Bild: Mansour Abbas in Jerusalem 2019
Tel Aviv taz | Er könnte bei der israelischen Parlamentswahl am kommenden
Dienstag zum Königsmacher werden: Mansour Abbas, der Vorsitzende der
konservativ-islamischen Partei Ra’am. Bisher hatte er nur sehr begrenzten
politischen Einfluss, doch seit der Annäherung zwischen ihm und Premier
Benjamin Netanjahu ist sein Name in Israel in aller Munde.
Die plötzliche Nähe zwischen den beiden Politikern sorgt für einiges
Augenreiben, hat doch Netanjahu seit Jahren mit seiner Hetze gegen
arabische Israelis für Schlagzeilen gesorgt und keinen Hehl daraus gemacht,
das Westjordanland annektieren zu wollen.
Likud-Abgeordnete, die auf seine Unterstützung angewiesen sein könnten,
bezeichnen den 46-Jährigen als „Brückenbauer“, arabisch-israelische
Aktivist*innen als Verräter. „Israels begabtesten Kuhhändler“ nennt ihn
die israelische Tageszeitung Ha’aretz. Der dreifache Vater ist in dem
arabisch-drusischen Dorf Maghar aufgewachsen.
Als Student der Zahnmedizin an der Hebräischen Universität Jerusalem hatte
er den Vorsitz des Komitees für arabische Studierende inne, wurde dort in
der sogenannten Islamischen Bewegung aktiv und schließlich in der Partei
Ra’am, dem politischen Arm eines Teils dieser Bewegung. 2007 wurde er zu
deren Generalsekretär gewählt.

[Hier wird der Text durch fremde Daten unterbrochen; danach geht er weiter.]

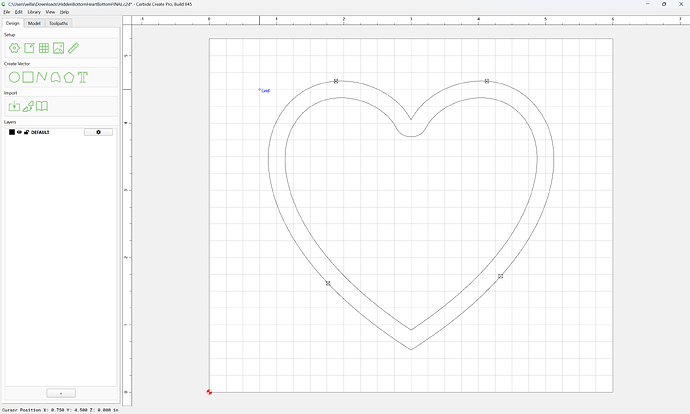Image resolution: width=690 pixels, height=414 pixels.
Task: Click the import vector file icon
Action: [15, 106]
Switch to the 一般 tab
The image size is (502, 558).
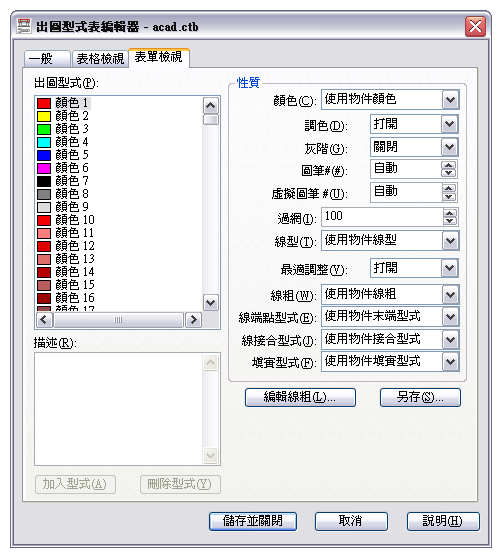click(x=47, y=59)
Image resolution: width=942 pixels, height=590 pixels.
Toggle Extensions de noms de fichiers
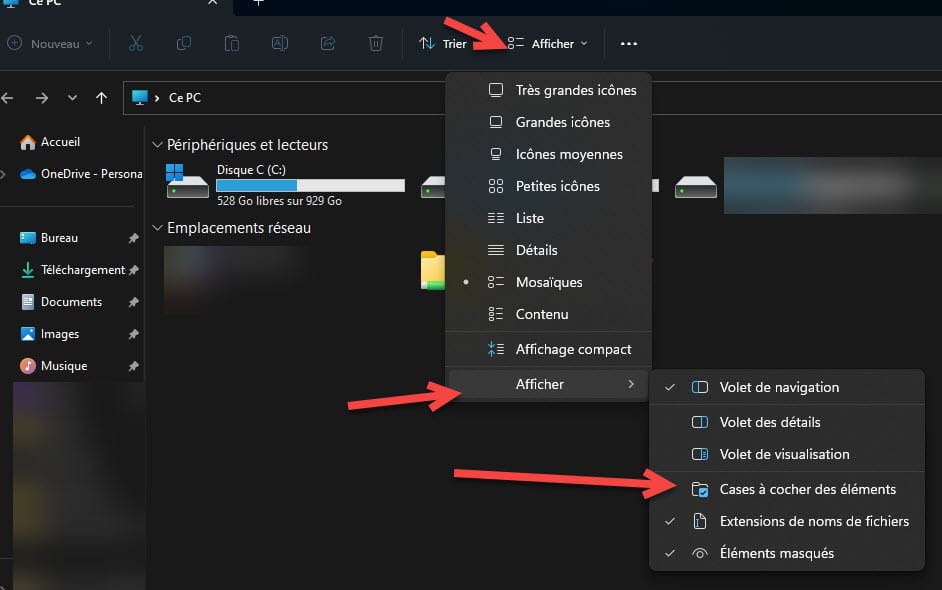813,521
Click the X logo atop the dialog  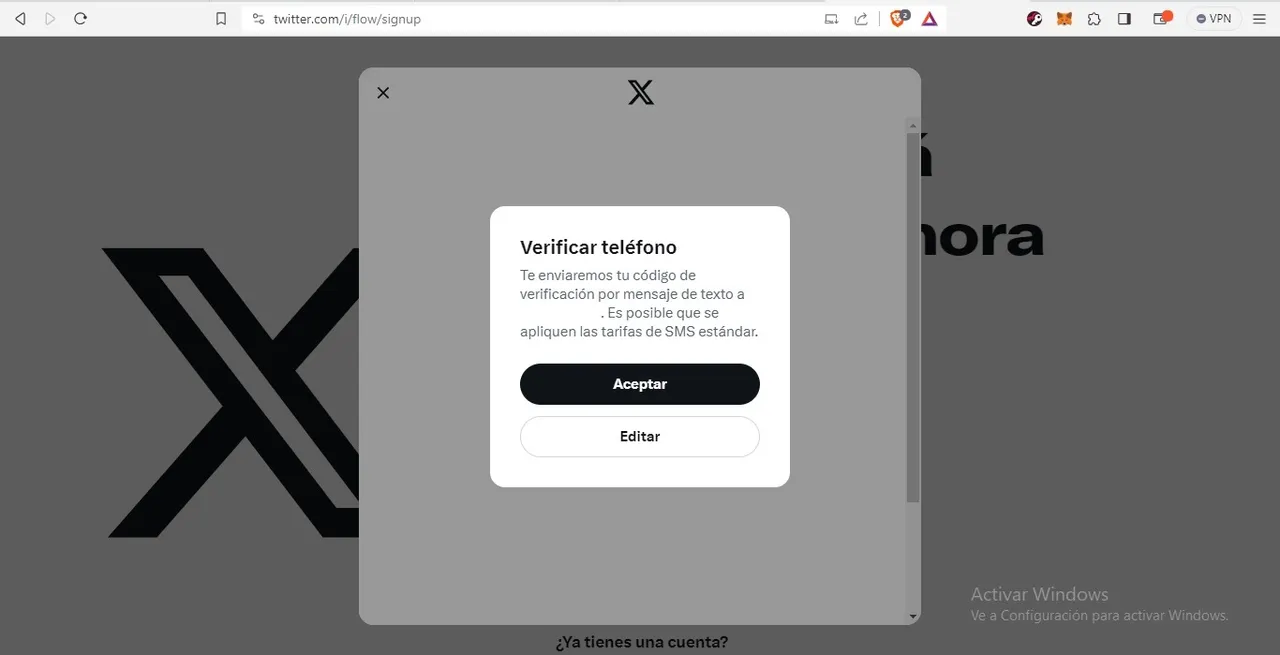point(641,93)
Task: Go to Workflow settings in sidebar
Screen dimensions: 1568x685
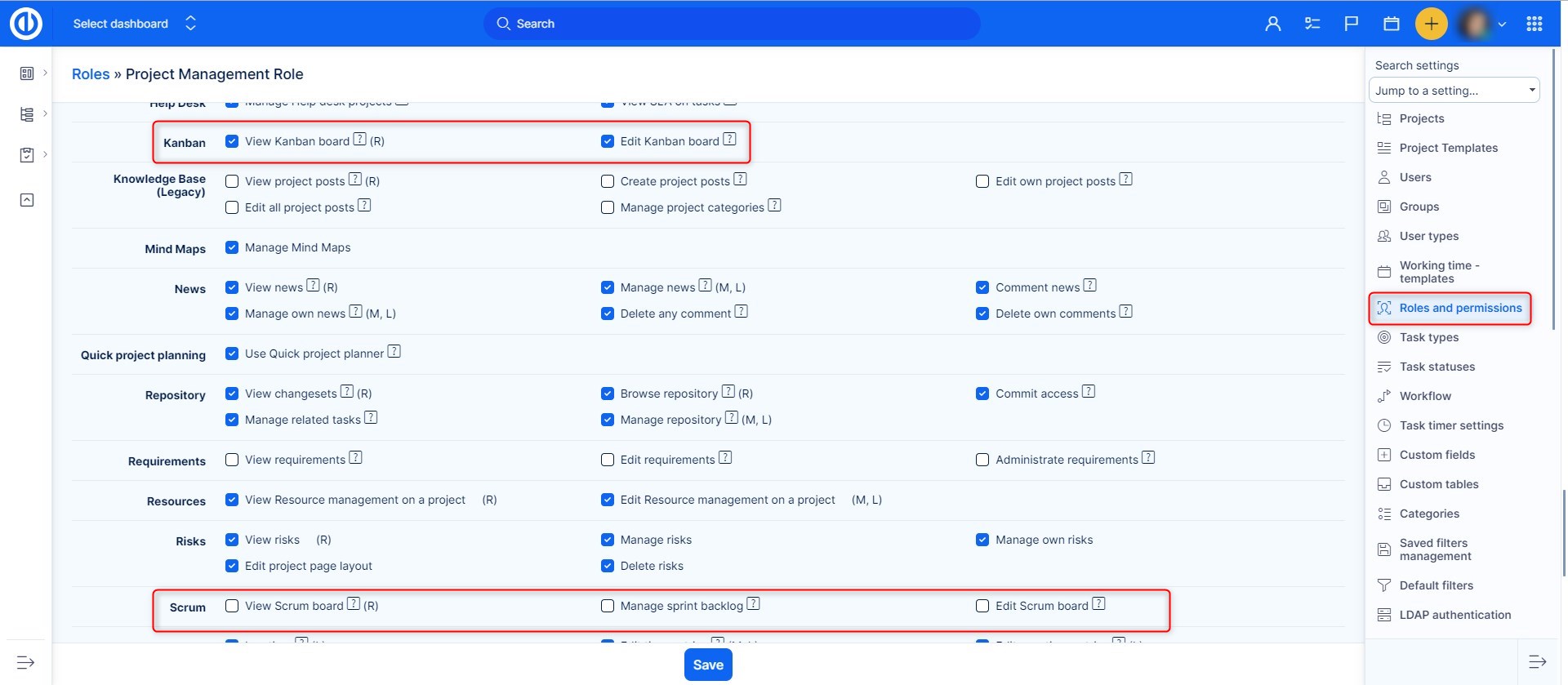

Mansour Abbas war dabei, als vier arabische
Parteien sich 2015 in der Vereinigten Liste zusammenfanden und damit
Hoffnung unter den arabisch-israelischen Wähler*innen auslösten. Doch er
stand im Schatten der charismatischeren Anführer Ayman Odeh (Chadash) und
Ahmad Tibi (Ta’al).
Streit über LGBTQ-Fragen
Nachdem die Vereinigte Liste nach der [1][Wahl im September 2019] das
Parteienbündnis Blau-Weiß unterstützt hatte, jedoch von deren damaligem
Vorsitzenden Benny Gantz die kalte Schulter gezeigt bekam, wuchs die
Frustration unter den arabischen Wähler*innen. Der Pragmatiker Mansour
Abbas trat in den Vordergrund.
In LGBTQ-Fragen – einem sensiblen Thema für die arabisch-israelische
Gesellschaft – grenzte er sich immer mehr von den anderen Listenparteien ab
und betonte muslimisch-religiöse Aspekte seiner Partei. Im Februar stieg er
dann mit Ra’am aus der Vereinigten Liste aus. Die anderen drei Parteien
hatten seinem Forderungskatalog für ein Weiterleben der gemeinsamen Liste
nicht zugestimmt. So solle die Liste etwa einen Gesetzesentwurf ablehnen,
der LGBTQ-Konversionstherapien verbietet.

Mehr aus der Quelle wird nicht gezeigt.